Sharing Your Rare Disease Stories of Hope and Resilience
Hairy Cell Leukemia (HCL) is truly rare. We estimate that approximately 2% of adult patients with leukemia have HCL.
Rare Disease Day, observed on the last day of February each year, raises awareness of the challenges individuals living with rare conditions such as HCL face. So, at the beginning of the month, we asked patients and family members in our community to share their HCL stories.
We highlight these voices and experiences to support a space where everyone with HCL can find comfort in shared victories and similar journeys.
"I needed immediate treatment. Nine months later, I still had so many questions about my life and future that I didn't know how to answer."
Many patients say that leading up to their diagnosis, they had seemingly benign symptoms, like tiredness. So, learning they had HCL was a shock. We also hear how patients in remission still carry the fear of recurrence. One person says that once you notice bruising or fatigue, you keep thinking, "Is it back?" This fear carries over to every doctor's visit.
"The challenge has been to convince the medical profession they can't just google a rare disease and get the correct answer!"
HCL is a rare disease, which means most doctors will have treated few if any, patients during their careers. The rarity of HCL is why we encourage those diagnosed with HCL to consult with an HCL Center of Excellence. We are here to connect patients with an HCL expert or facilitate communication between their hematologist and a doctor with more experience. Navigating a cancer diagnosis is overwhelming, but finding a medical team they trust can bring true peace of mind to patients.
Because most doctors have little experience treating HCL, the patients often become the experts. Many encourage others to attend webinars and forums to stay updated on the latest HCL research. The medical jargon in scientific papers can be intimidating. Still, one patient suggests focusing on the abstract and conclusions in the papers to help you get to the heart of the research.

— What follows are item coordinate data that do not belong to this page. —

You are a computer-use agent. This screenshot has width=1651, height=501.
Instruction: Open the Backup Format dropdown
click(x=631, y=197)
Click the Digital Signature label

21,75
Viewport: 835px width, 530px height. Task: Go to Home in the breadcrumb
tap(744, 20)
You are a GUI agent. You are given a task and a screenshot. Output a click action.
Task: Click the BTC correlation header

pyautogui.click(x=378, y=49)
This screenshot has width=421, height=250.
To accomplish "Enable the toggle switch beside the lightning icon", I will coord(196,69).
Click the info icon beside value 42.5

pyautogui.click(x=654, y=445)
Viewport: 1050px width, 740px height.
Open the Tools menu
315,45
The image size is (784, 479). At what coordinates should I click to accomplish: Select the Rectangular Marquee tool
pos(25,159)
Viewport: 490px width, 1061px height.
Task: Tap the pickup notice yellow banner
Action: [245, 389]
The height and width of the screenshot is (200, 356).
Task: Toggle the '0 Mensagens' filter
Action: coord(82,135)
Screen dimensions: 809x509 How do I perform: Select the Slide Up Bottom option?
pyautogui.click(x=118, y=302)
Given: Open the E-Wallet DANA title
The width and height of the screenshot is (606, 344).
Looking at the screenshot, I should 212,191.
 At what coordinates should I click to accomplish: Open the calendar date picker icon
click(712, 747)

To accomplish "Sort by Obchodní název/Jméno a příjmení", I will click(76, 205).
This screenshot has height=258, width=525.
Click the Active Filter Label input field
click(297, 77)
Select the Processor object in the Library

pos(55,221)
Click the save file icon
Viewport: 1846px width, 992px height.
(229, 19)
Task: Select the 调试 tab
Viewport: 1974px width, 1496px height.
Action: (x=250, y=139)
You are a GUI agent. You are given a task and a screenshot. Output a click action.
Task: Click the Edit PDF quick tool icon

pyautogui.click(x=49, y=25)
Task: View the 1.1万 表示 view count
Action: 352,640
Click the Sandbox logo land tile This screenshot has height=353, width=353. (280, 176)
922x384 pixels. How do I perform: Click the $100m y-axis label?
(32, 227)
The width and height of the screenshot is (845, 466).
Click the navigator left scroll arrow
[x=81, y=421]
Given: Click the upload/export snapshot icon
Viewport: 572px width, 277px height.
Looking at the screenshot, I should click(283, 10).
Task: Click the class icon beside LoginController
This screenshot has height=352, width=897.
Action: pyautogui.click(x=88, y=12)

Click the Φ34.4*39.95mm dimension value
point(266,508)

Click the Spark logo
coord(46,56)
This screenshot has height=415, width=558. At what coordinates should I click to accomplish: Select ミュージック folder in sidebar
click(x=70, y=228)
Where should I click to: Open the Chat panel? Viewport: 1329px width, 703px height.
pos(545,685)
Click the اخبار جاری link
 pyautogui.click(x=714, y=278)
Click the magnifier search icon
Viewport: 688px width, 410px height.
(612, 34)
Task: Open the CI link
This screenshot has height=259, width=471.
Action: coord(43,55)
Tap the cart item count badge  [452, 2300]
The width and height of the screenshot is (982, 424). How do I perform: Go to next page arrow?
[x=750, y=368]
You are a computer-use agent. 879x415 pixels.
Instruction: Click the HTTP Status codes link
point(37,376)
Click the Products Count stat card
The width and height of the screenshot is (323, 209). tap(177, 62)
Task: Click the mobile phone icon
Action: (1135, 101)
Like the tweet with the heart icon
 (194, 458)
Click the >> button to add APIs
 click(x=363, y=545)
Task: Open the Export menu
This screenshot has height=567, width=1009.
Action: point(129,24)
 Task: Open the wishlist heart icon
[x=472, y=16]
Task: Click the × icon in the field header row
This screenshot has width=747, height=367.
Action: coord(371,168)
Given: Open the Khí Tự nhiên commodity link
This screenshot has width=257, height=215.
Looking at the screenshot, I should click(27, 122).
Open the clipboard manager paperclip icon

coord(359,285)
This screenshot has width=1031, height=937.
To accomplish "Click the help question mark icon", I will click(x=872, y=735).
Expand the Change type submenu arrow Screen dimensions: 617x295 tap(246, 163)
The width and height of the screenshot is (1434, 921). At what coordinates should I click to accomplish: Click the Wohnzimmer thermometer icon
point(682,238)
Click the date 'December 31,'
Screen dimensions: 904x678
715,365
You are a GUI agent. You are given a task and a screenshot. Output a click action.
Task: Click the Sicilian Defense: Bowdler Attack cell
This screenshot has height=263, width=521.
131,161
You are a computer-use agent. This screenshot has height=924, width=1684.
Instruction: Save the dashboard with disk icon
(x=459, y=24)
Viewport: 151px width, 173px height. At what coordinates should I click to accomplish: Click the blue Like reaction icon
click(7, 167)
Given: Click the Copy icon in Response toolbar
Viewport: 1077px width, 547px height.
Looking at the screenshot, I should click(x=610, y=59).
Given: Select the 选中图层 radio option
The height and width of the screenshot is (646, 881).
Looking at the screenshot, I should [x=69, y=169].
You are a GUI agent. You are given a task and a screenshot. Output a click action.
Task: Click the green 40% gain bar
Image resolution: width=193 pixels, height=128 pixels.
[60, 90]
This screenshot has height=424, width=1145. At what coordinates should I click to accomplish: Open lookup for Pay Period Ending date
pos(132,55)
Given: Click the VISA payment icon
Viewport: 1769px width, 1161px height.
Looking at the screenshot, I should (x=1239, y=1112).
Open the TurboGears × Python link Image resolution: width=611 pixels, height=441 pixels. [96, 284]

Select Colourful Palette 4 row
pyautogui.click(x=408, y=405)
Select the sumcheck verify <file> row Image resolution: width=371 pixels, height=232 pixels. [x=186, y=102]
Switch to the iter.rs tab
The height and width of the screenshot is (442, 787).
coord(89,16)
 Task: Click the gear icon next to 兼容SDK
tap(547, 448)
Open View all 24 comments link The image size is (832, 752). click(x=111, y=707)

"Understand that the person you support will be in a difficult place for a long time. Don't expect quick improvement. You say HCL is a "good cancer," but don't underestimate it."
"Offer to help with the little things, even just sending a text to say hi."
Patients with HCL acknowledge that having blood cancer is life-changing. So, family members and close friends are an essential support system for patients to lean on.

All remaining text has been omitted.